Pull from the listing below the lines from the one containing "The height and" through the one containing "click(832, 272)", both included, and copy them word for word. Omit the pictures from your answer.

Material supplied:
________________________
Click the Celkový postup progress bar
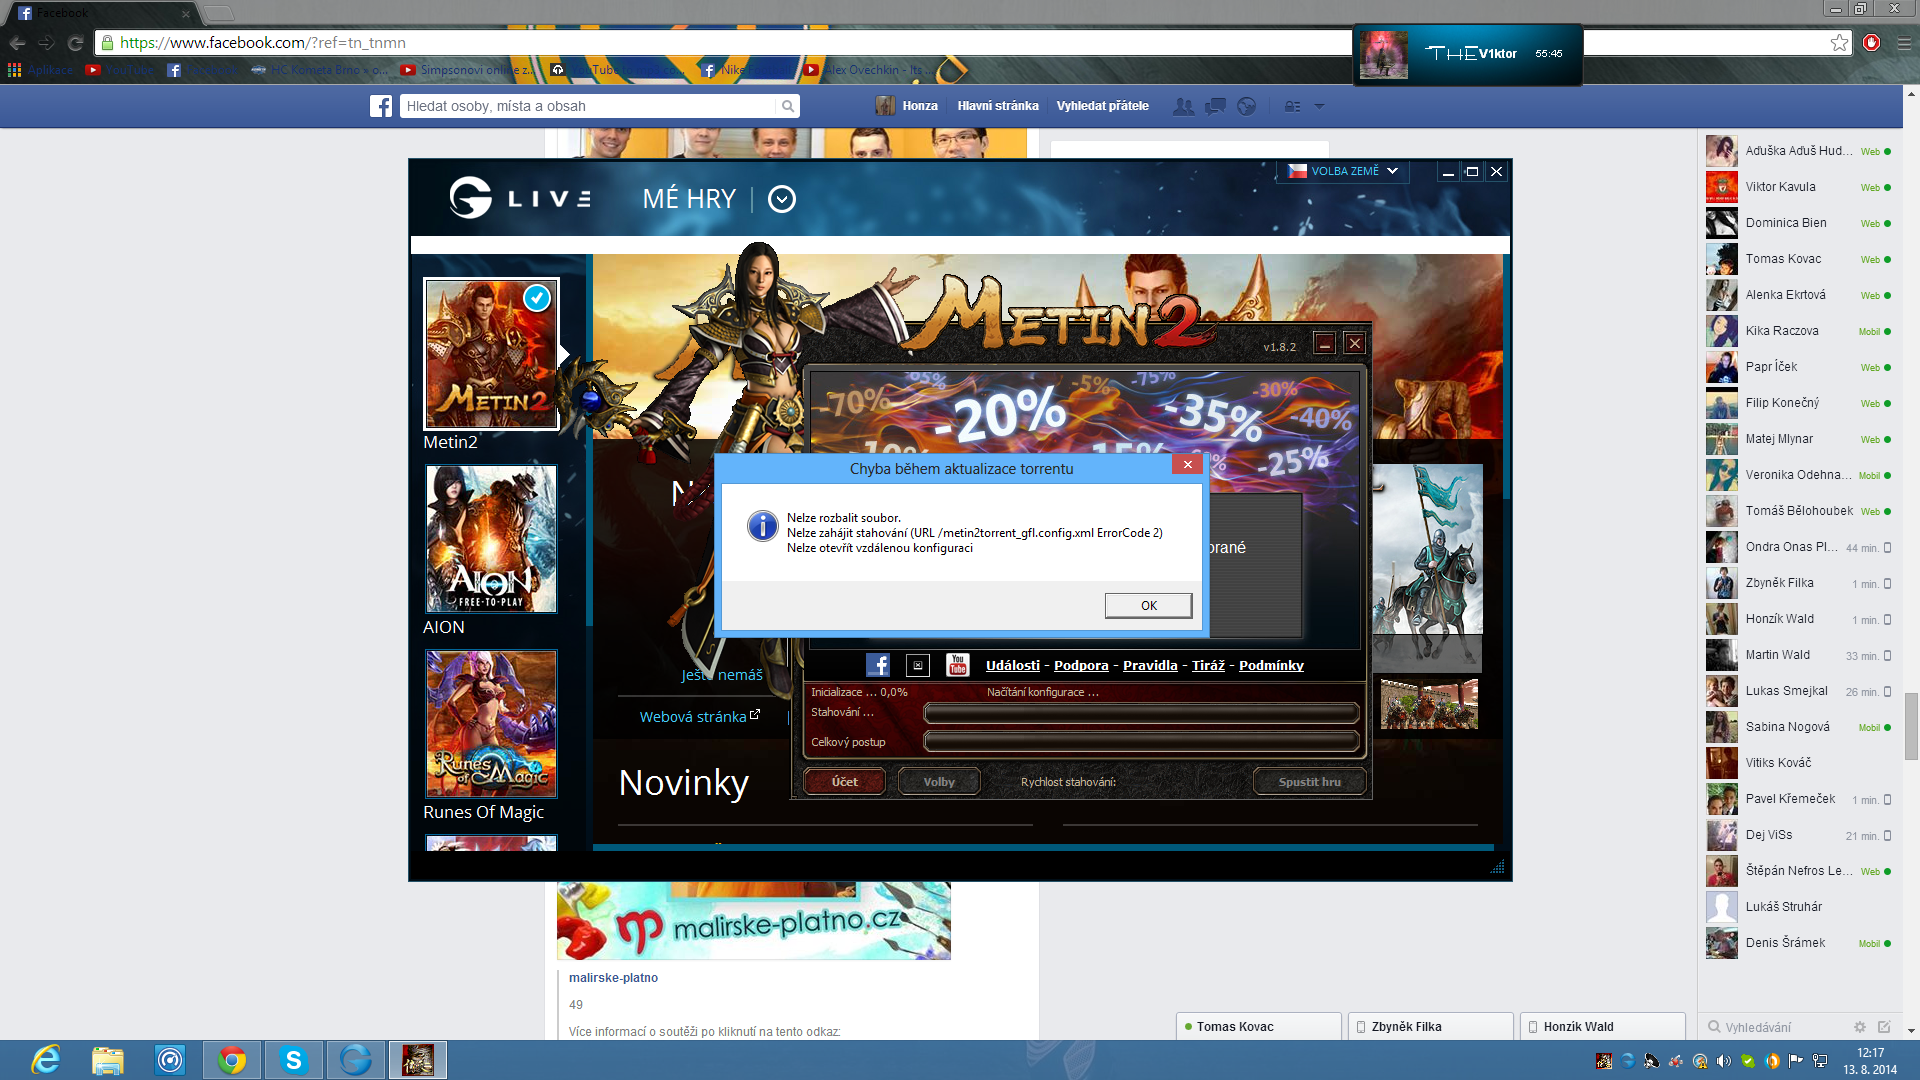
________________________
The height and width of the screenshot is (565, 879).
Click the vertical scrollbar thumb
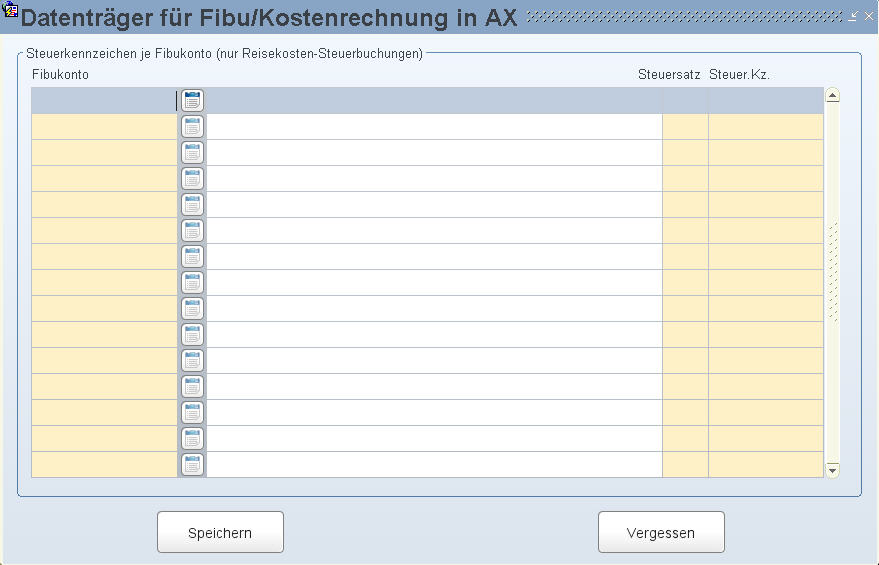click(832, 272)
________________________
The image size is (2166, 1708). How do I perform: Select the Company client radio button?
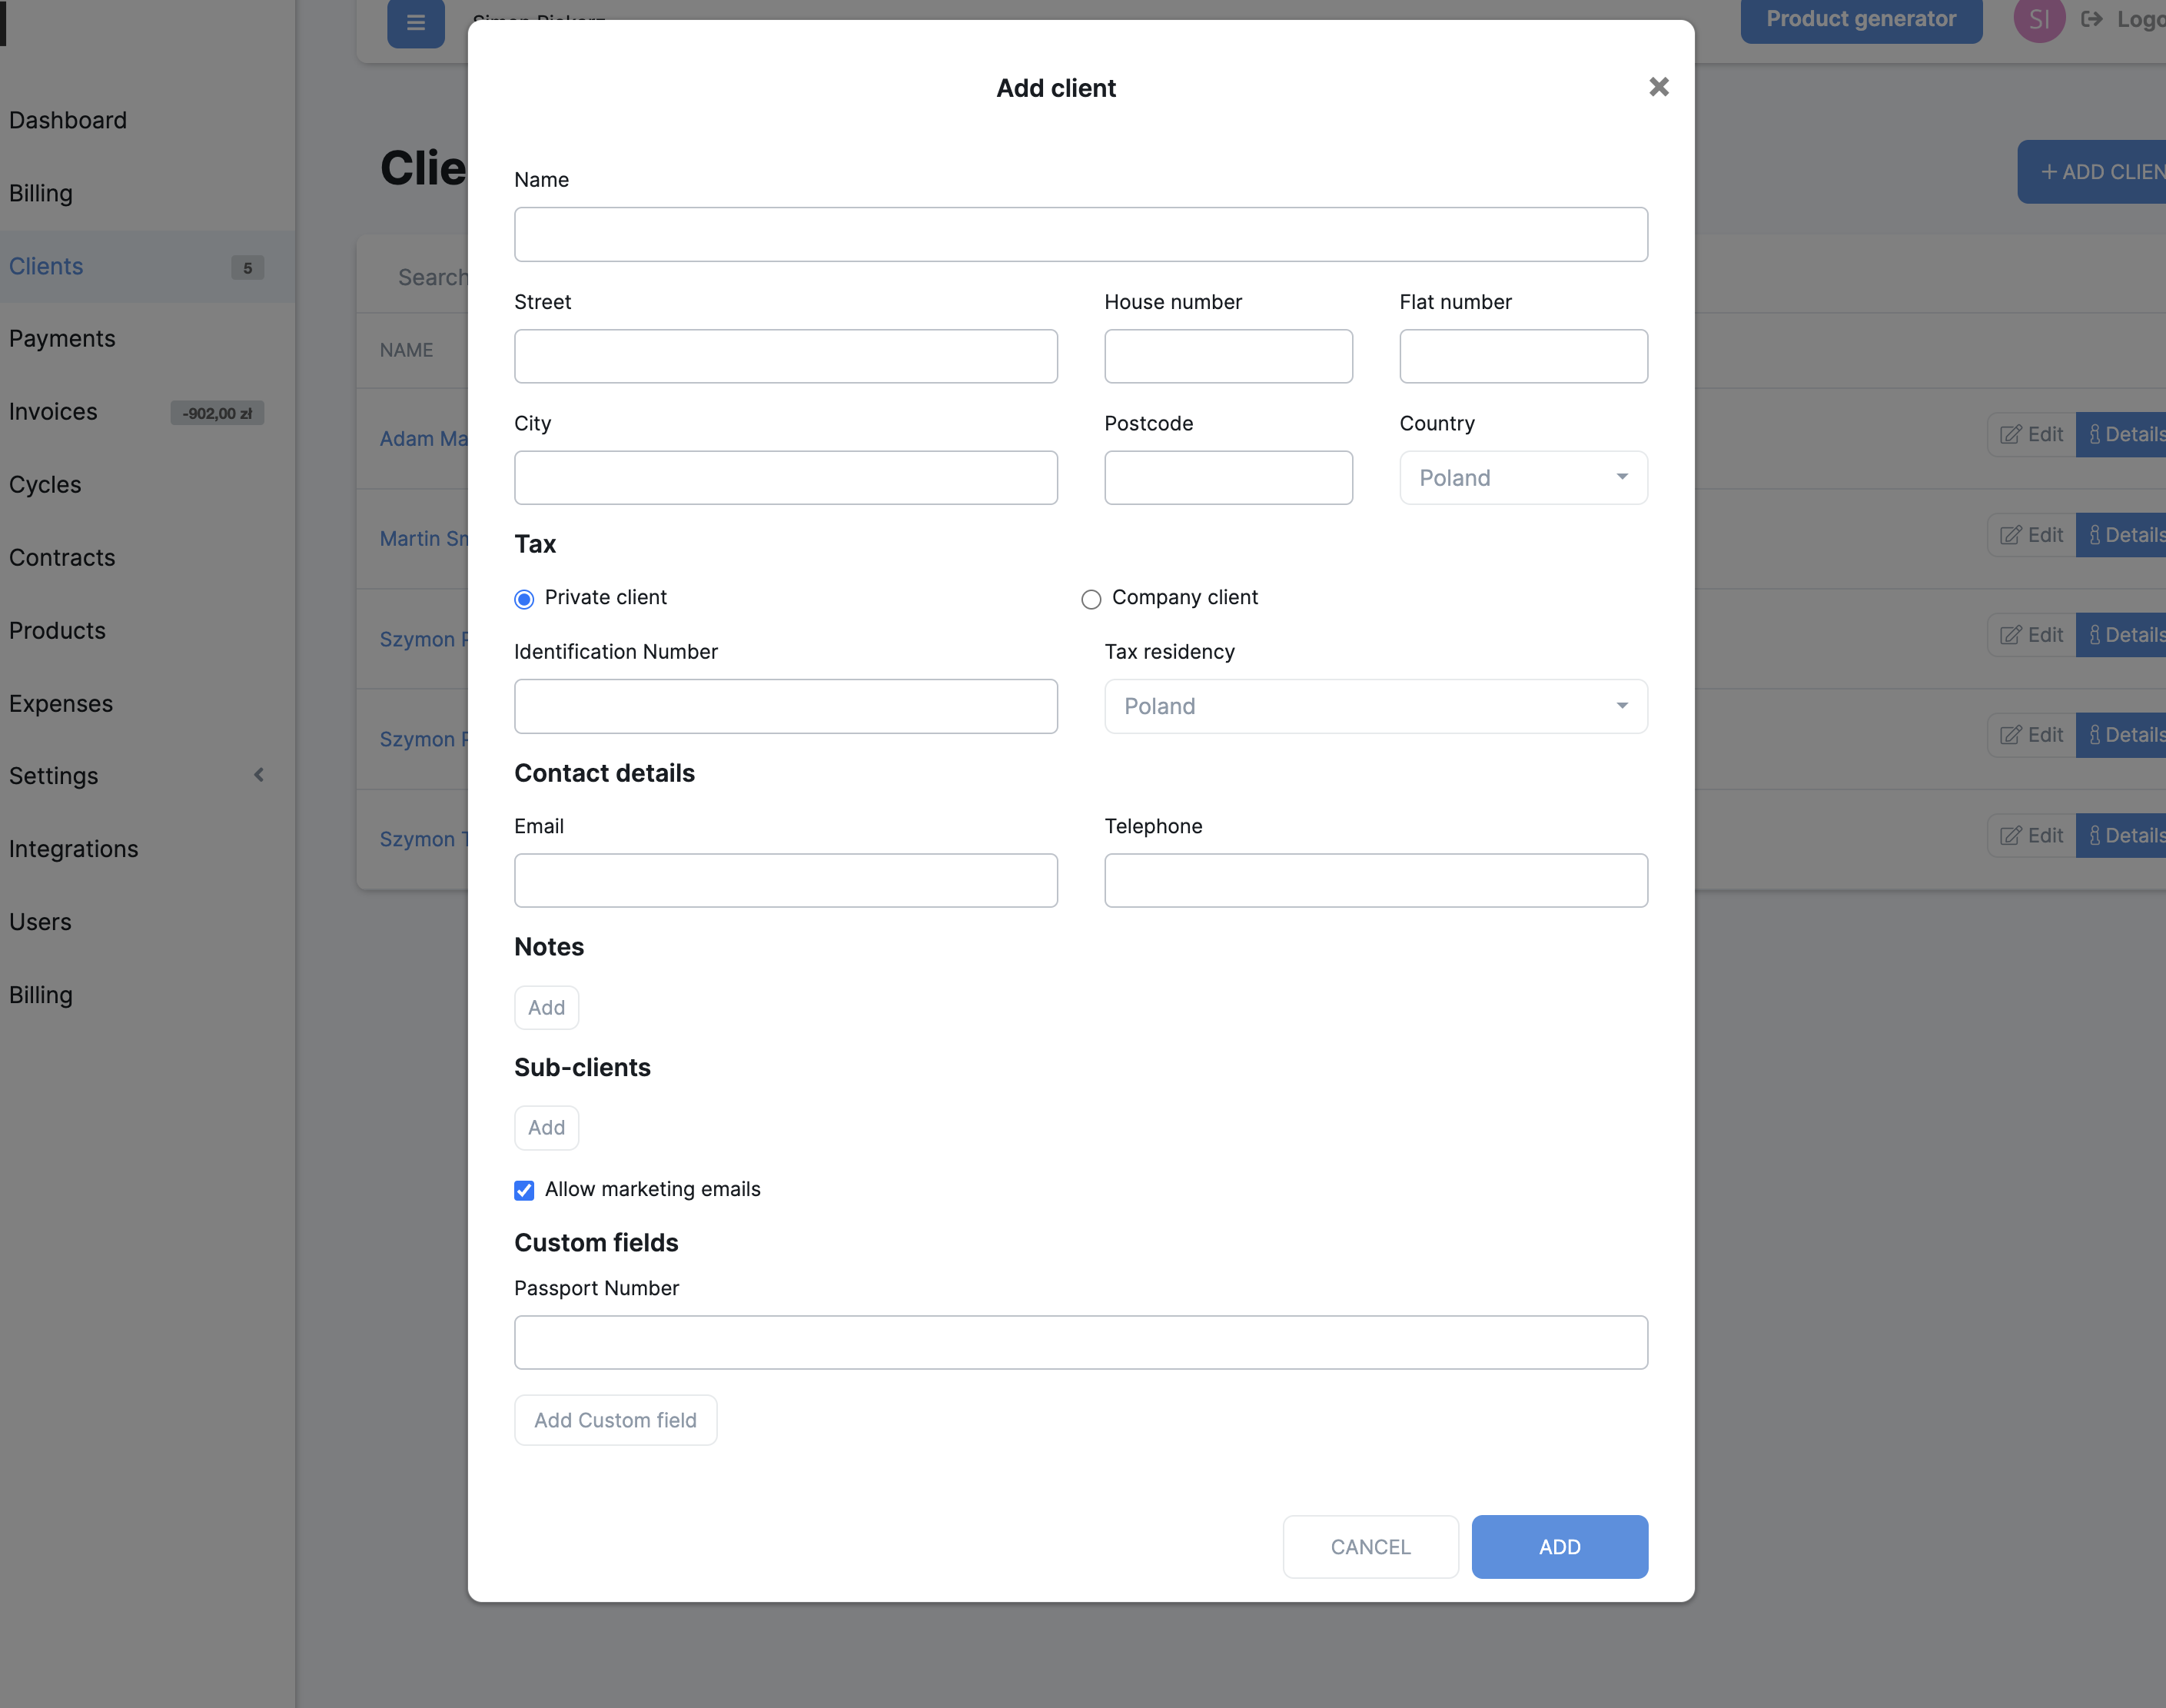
________________________
Response:
The height and width of the screenshot is (565, 879).
Click the vertical scrollbar thumb
click(832, 272)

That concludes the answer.